- What is expected
Can you put every line of the entries below into a numbered list, dropping the blank lines?

- Source data
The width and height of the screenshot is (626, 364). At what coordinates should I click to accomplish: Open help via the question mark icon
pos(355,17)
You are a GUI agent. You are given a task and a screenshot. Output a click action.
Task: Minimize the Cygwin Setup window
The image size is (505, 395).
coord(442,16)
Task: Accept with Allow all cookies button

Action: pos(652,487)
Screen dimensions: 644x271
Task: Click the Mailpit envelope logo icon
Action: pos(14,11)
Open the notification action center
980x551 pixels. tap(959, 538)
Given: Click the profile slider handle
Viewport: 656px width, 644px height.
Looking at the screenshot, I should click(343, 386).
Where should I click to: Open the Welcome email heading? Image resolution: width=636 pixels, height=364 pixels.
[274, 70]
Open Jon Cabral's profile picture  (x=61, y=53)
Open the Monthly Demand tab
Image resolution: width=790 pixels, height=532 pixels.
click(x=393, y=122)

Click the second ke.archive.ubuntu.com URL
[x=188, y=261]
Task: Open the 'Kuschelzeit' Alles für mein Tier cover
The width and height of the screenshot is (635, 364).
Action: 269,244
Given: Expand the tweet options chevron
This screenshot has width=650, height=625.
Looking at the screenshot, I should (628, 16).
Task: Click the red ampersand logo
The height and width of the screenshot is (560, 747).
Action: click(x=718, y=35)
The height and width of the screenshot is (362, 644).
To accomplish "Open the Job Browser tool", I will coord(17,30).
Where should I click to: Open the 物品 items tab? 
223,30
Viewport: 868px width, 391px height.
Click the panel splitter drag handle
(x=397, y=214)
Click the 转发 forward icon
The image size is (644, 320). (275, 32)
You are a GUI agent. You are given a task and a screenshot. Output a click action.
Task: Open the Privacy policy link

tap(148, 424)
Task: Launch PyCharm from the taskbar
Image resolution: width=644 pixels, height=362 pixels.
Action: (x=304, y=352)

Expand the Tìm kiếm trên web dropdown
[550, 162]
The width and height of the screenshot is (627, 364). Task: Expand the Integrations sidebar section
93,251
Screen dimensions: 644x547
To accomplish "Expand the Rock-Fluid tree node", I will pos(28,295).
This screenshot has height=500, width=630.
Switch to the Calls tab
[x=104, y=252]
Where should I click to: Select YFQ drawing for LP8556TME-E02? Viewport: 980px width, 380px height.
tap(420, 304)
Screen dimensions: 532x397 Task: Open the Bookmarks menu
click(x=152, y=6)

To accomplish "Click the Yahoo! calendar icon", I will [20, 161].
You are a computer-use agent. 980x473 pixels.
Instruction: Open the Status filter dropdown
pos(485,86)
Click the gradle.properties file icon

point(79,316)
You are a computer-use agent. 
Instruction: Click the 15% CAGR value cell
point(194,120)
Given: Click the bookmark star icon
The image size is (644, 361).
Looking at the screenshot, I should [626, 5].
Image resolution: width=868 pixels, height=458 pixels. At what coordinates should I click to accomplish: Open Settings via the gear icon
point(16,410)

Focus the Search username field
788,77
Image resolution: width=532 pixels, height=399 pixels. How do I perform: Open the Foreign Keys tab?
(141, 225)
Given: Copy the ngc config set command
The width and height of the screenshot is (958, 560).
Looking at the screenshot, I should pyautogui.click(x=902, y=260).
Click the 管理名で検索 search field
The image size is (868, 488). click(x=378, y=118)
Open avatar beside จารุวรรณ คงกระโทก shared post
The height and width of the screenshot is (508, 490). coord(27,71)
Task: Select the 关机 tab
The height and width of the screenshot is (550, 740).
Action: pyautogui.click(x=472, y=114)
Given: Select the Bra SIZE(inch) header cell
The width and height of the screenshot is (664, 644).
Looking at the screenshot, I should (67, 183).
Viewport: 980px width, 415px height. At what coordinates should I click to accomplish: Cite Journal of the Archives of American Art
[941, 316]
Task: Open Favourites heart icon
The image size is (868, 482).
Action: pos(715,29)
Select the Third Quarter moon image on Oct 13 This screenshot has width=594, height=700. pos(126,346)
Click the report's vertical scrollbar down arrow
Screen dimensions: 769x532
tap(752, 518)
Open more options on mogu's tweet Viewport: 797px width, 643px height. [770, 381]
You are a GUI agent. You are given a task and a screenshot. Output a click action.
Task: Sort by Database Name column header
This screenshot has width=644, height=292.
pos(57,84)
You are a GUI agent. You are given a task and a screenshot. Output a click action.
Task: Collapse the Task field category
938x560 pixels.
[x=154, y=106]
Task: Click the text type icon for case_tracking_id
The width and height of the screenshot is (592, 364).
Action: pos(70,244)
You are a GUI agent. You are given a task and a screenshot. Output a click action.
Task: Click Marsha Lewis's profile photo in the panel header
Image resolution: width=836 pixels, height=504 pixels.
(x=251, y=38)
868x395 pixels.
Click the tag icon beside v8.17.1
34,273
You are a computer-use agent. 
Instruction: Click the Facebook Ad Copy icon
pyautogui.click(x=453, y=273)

- Answer
1. The width and height of the screenshot is (626, 364). At what coordinates should I click to accomplish: Open help via the question mark icon
2. pos(355,17)
3. You are a GUI agent. You are given a task and a screenshot. Output a click action.
4. Task: Minimize the Cygwin Setup window
5. The image size is (505, 395).
6. coord(442,16)
7. Task: Accept with Allow all cookies button
8. Action: pos(652,487)
9. Screen dimensions: 644x271
10. Task: Click the Mailpit envelope logo icon
11. Action: pos(14,11)
12. Open the notification action center
13. 980x551 pixels. tap(959, 538)
14. Given: Click the profile slider handle
15. Viewport: 656px width, 644px height.
16. Looking at the screenshot, I should click(343, 386).
17. Where should I click to: Open the Welcome email heading? Image resolution: width=636 pixels, height=364 pixels.
18. [274, 70]
19. Open Jon Cabral's profile picture  (x=61, y=53)
20. Open the Monthly Demand tab
21. Image resolution: width=790 pixels, height=532 pixels.
22. click(x=393, y=122)
23. Click the second ke.archive.ubuntu.com URL
24. [x=188, y=261]
25. Task: Open the 'Kuschelzeit' Alles für mein Tier cover
26. The width and height of the screenshot is (635, 364).
27. Action: 269,244
28. Given: Expand the tweet options chevron
29. This screenshot has width=650, height=625.
30. Looking at the screenshot, I should (628, 16).
31. Task: Click the red ampersand logo
32. The height and width of the screenshot is (560, 747).
33. Action: click(x=718, y=35)
34. The height and width of the screenshot is (362, 644).
35. To accomplish "Open the Job Browser tool", I will coord(17,30).
36. Where should I click to: Open the 物品 items tab? 
37. 223,30
38. Viewport: 868px width, 391px height.
39. Click the panel splitter drag handle
40. (x=397, y=214)
41. Click the 转发 forward icon
42. The image size is (644, 320). (275, 32)
43. You are a GUI agent. You are given a task and a screenshot. Output a click action.
44. Task: Open the Privacy policy link
45. tap(148, 424)
46. Task: Launch PyCharm from the taskbar
47. Image resolution: width=644 pixels, height=362 pixels.
48. Action: (x=304, y=352)
49. Expand the Tìm kiếm trên web dropdown
50. [550, 162]
51. The width and height of the screenshot is (627, 364). Task: Expand the Integrations sidebar section
52. 93,251
53. Screen dimensions: 644x547
54. To accomplish "Expand the Rock-Fluid tree node", I will pos(28,295).
55. This screenshot has height=500, width=630.
56. Switch to the Calls tab
57. [x=104, y=252]
58. Where should I click to: Select YFQ drawing for LP8556TME-E02? Viewport: 980px width, 380px height.
59. tap(420, 304)
60. Screen dimensions: 532x397 Task: Open the Bookmarks menu
61. click(x=152, y=6)
62. To accomplish "Click the Yahoo! calendar icon", I will [20, 161].
63. You are a computer-use agent. 980x473 pixels.
64. Instruction: Open the Status filter dropdown
65. pos(485,86)
66. Click the gradle.properties file icon
67. point(79,316)
68. You are a computer-use agent. 
69. Instruction: Click the 15% CAGR value cell
70. point(194,120)
71. Given: Click the bookmark star icon
72. The image size is (644, 361).
73. Looking at the screenshot, I should [626, 5].
74. Image resolution: width=868 pixels, height=458 pixels. At what coordinates should I click to accomplish: Open Settings via the gear icon
75. point(16,410)
76. Focus the Search username field
77. 788,77
78. Image resolution: width=532 pixels, height=399 pixels. How do I perform: Open the Foreign Keys tab?
79. (141, 225)
80. Given: Copy the ngc config set command
81. The width and height of the screenshot is (958, 560).
82. Looking at the screenshot, I should pyautogui.click(x=902, y=260).
83. Click the 管理名で検索 search field
84. The image size is (868, 488). click(x=378, y=118)
85. Open avatar beside จารุวรรณ คงกระโทก shared post
86. The height and width of the screenshot is (508, 490). coord(27,71)
87. Task: Select the 关机 tab
88. The height and width of the screenshot is (550, 740).
89. Action: pyautogui.click(x=472, y=114)
90. Given: Select the Bra SIZE(inch) header cell
91. The width and height of the screenshot is (664, 644).
92. Looking at the screenshot, I should (67, 183).
93. Viewport: 980px width, 415px height. At what coordinates should I click to accomplish: Cite Journal of the Archives of American Art
94. [941, 316]
95. Task: Open Favourites heart icon
96. The image size is (868, 482).
97. Action: pos(715,29)
98. Select the Third Quarter moon image on Oct 13 This screenshot has width=594, height=700. pos(126,346)
99. Click the report's vertical scrollbar down arrow
100. Screen dimensions: 769x532
101. tap(752, 518)
102. Open more options on mogu's tweet Viewport: 797px width, 643px height. [770, 381]
103. You are a GUI agent. You are given a task and a screenshot. Output a click action.
104. Task: Sort by Database Name column header
105. This screenshot has width=644, height=292.
106. pos(57,84)
107. You are a GUI agent. You are given a task and a screenshot. Output a click action.
108. Task: Collapse the Task field category
109. 938x560 pixels.
110. [x=154, y=106]
111. Task: Click the text type icon for case_tracking_id
112. The width and height of the screenshot is (592, 364).
113. Action: pos(70,244)
114. You are a GUI agent. You are given a task and a screenshot. Output a click action.
115. Task: Click Marsha Lewis's profile photo in the panel header
116. Image resolution: width=836 pixels, height=504 pixels.
117. (x=251, y=38)
118. 868x395 pixels.
119. Click the tag icon beside v8.17.1
120. 34,273
121. You are a computer-use agent. 
122. Instruction: Click the Facebook Ad Copy icon
123. pyautogui.click(x=453, y=273)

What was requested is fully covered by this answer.